16. By reason the Representation and the failure to advise, upon which the Applicants’ relied, the Applicants:

i) understood and believed that the First Respondent had provided clean fill to the property, including any in-ground or underground cavity on the property, in accordance with Council requirements and the requirements of the Building Code of Australia;

ii) made a claim for compensation under the Contract commensurate with their appreciate of the extent of the First Respondent’s failure to comply with Special Condition 40 of the Contract;

iii) caused the Applicants to settle their claim against the First Respondent pursuant to clause 7 of the Contract for the sum of $2,000 in accordance with the letter dated 19 December 2002 from Gillis Delaney Brown to Williams Woolf & Zuur.

As against the second respondent the applicant claims:

19. At all material times, Second Respondent was a person involved in the contravention within the meaning of s.75B of the Trade Practices Act, 1974 (Cth).

Particulars

The Second Respondent either knew that the Representation was false or alternatively did not care whether it was true or false or alternatively was knowingly concerned in the contravention within the meaning of s.75B of the Trade Practices Act, 1974 (Cth.) when he caused the letter dated 23 September 2002 from Gillis Delaney Brown, the Solicitors for the Respondents to be sent to Williams Woolf & Zuur, the prior Solicitors for the Applicants stating that “clean” fill have been delivered on 23 September 2002.
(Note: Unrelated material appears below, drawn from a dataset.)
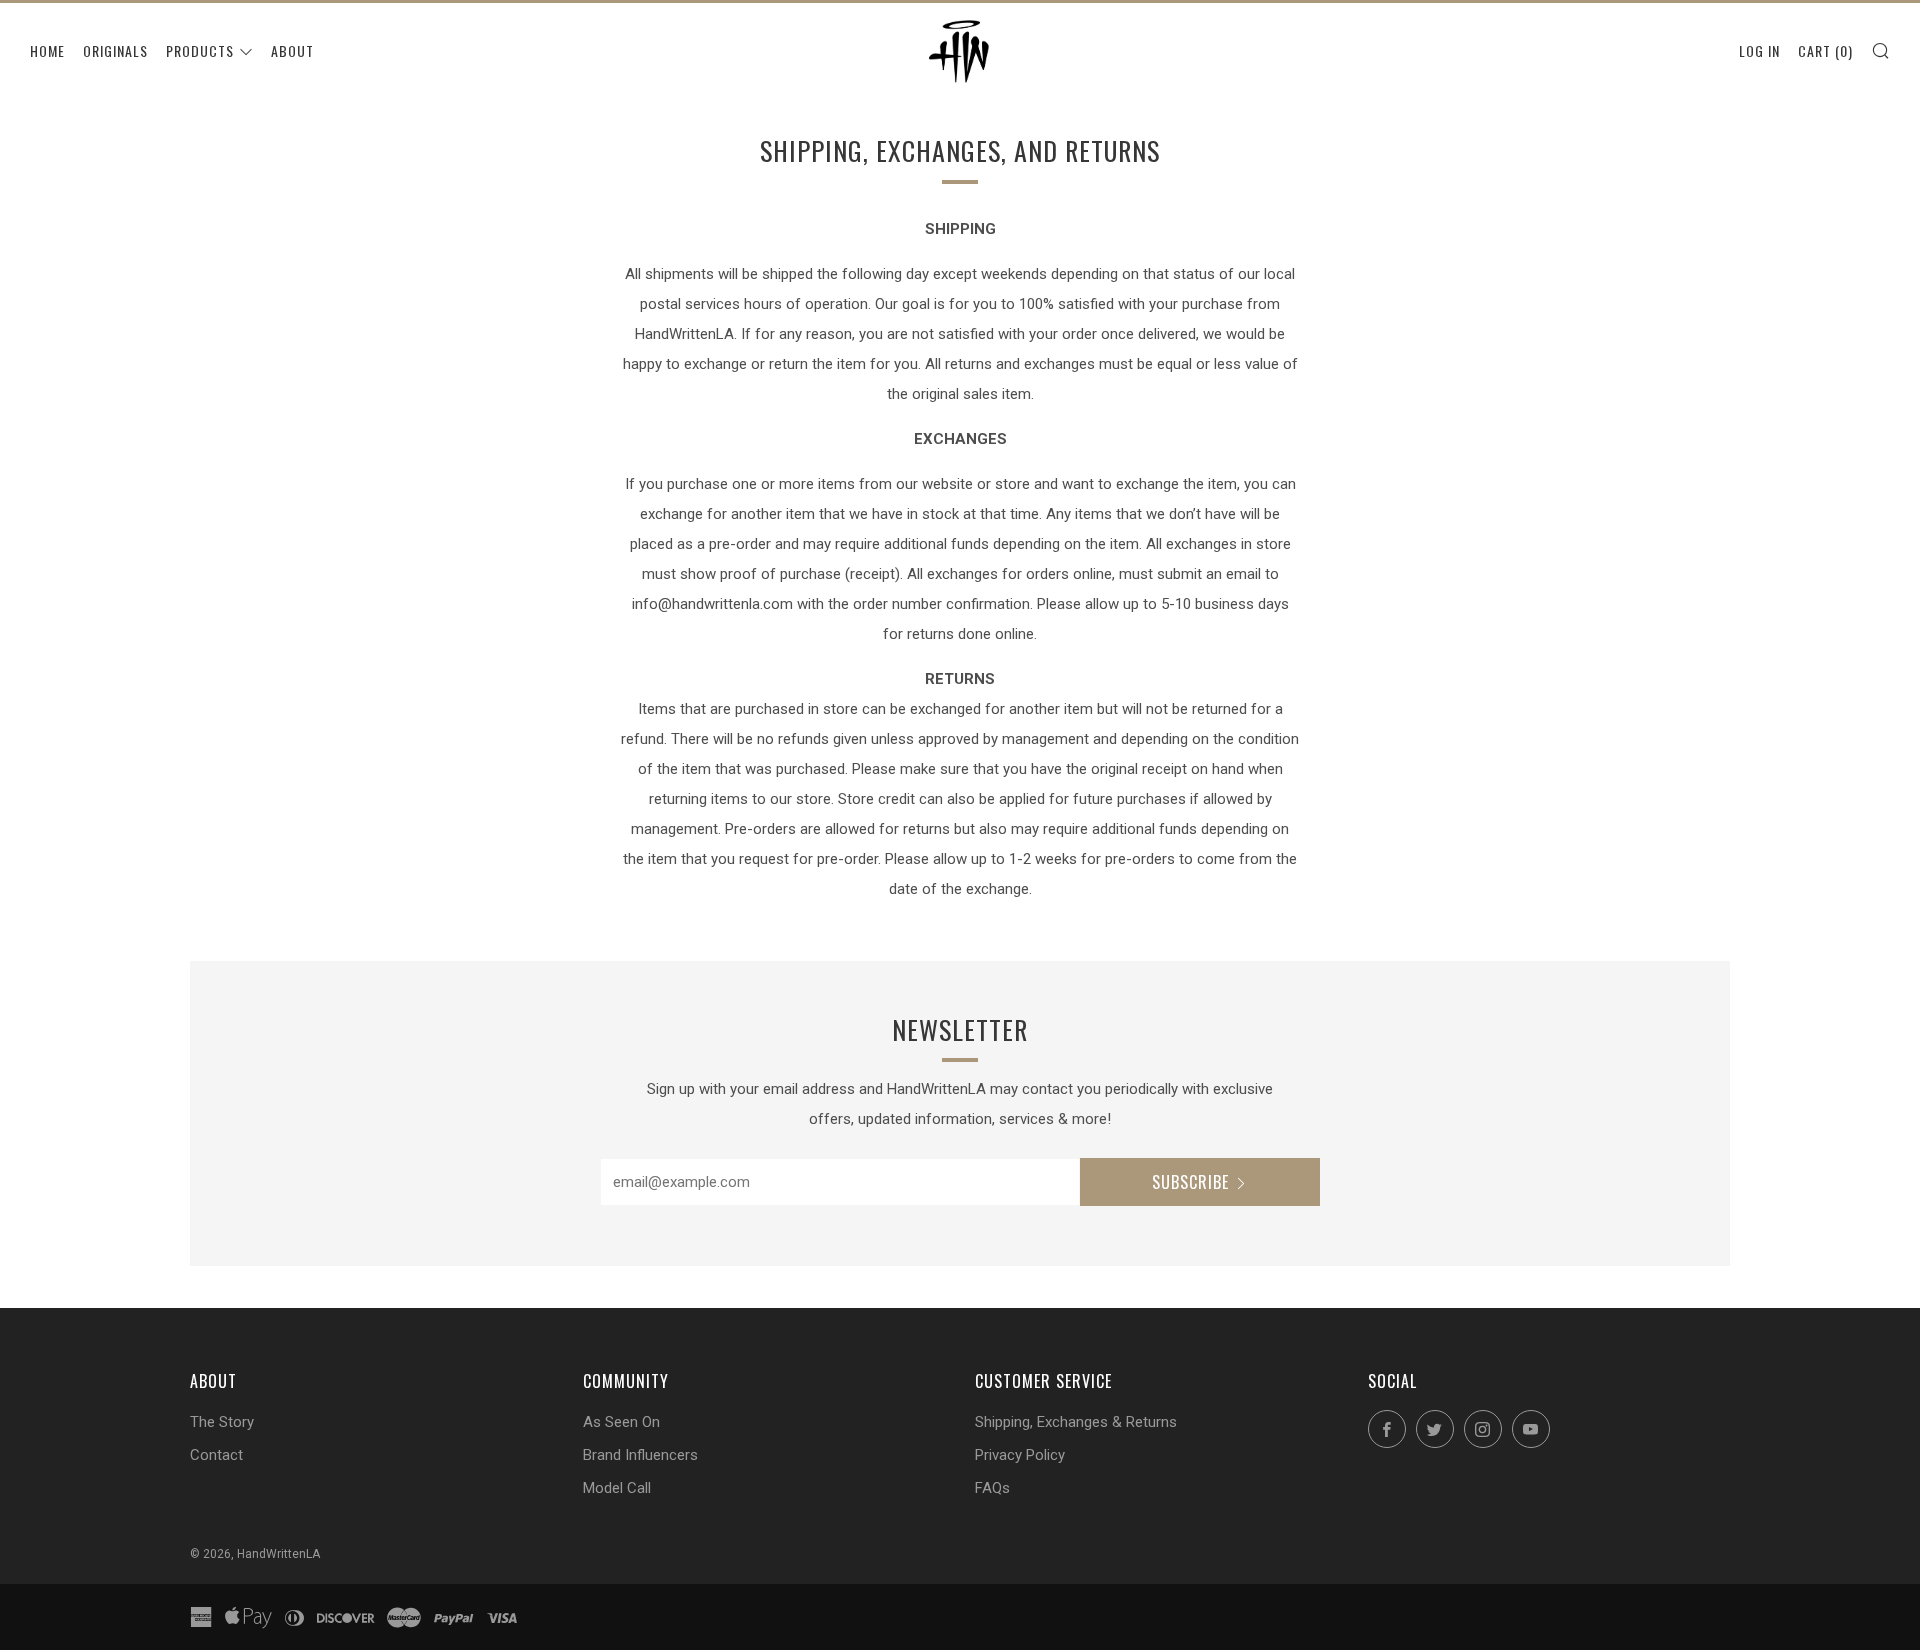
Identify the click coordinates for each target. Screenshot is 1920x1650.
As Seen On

20. In the premises, the Applicants claim as against the Second Respondent the damages claimed against the First Respondent set forth in paragraph 17 hereinabove.

It should be noted in relation to these claims that it is not alleged that the first or second respondent ever represented that the clean fill had been properly compacted. It was found by the applicants that the fill had not been properly compacted and this was the subject of negotiations between the parties and a retention from the settlement monies. This breach of the contract was eventually settled by the purchasers retaining $2,000 out of the retention monies. This was a sum reached by negotiations between the parties that may well have involved other matters apart from this particular dispute.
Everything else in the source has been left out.